Una sostanza chimica per abbattere l’inquinamento – E invece ormai si imbocca la strada del peracetico, scegliendo in modo un po’ paradossale di utilizzare una sostanza chimica nelle acque per abbattere l’inquinamento. Senza considerare anche che sul peracetico l’Arpat nel 2014 era stata chiara, manifestando le sue perplessità verso questo composto chimico che non aveva evitato in passato i divieti di balneazione a Pietrasanta. Dubbi dovuti al fatto che il peracetico “non è previsto dalla normativa ambientale, può avere effetti collaterali sull’ambiente e può avere una certa efficacia sui microrganismi indicatori di contaminazione senza necessariamente eliminare tutti quelli patogeni, rimuovendo il segnale di pericolo, ma non il rischio effettivo” per la salute.

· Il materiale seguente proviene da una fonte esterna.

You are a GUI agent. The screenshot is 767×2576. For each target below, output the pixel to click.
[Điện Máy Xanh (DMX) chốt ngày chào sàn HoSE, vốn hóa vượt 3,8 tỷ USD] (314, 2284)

Dalla Regione fanno sapere che “è fuorviante fare paragoni con la tecnica applicata sei anni fa a Pietrasanta. Da allora sono cambiate la normativa prima di tutto, e si è evoluta molto la metodologia. Gli impianti usati oggi hanno caratteristiche del tutto nuove e avanzate, a cominciare dalla strumentazione per le valutazioni degli effetti e le complesse analisi dei parametri ambientali. Raffinati e diversi anche i metodi di verifica per i quali, ad esempio, è stata coinvolta anche l’Università di Pisa con il dipartimento di Biologia che farà gli esami sui parametri ambientali biologici della flora e della fauna”. All’inizio il peracetico verrà sversato solo nelle vasche dove finiscono le acque bianche, per abbattere quella contaminazione che deriva da commistione con la rete delle nere. Solo dopo la sperimentazione proseguirà negli alvei dei fiumi. Il sindaco di Camaiore lo ha ripetuto più volte: “Al primo segnale che qualcosa non va, si blocca tutto”. Così si rischia di spendere quasi 2 milioni di euro per costruire in tutto cinque impianti che potrebbero funzionare anche meno dei 12 mesi previsti dalla Regione per la sperimentazione. Intanto Del Dotto ha deciso di proporre a Renzi un grande piano per la qualità delle acque. “Potrebbe essere finanziato con i soldi europei in arrivo per questo scopo”, dice. Con un’abilità comunicativa che non teme quella del premier, ha già pensato anche al nome: “Lo chiamerei Acqua Azzurra, come la canzone di Battisti”.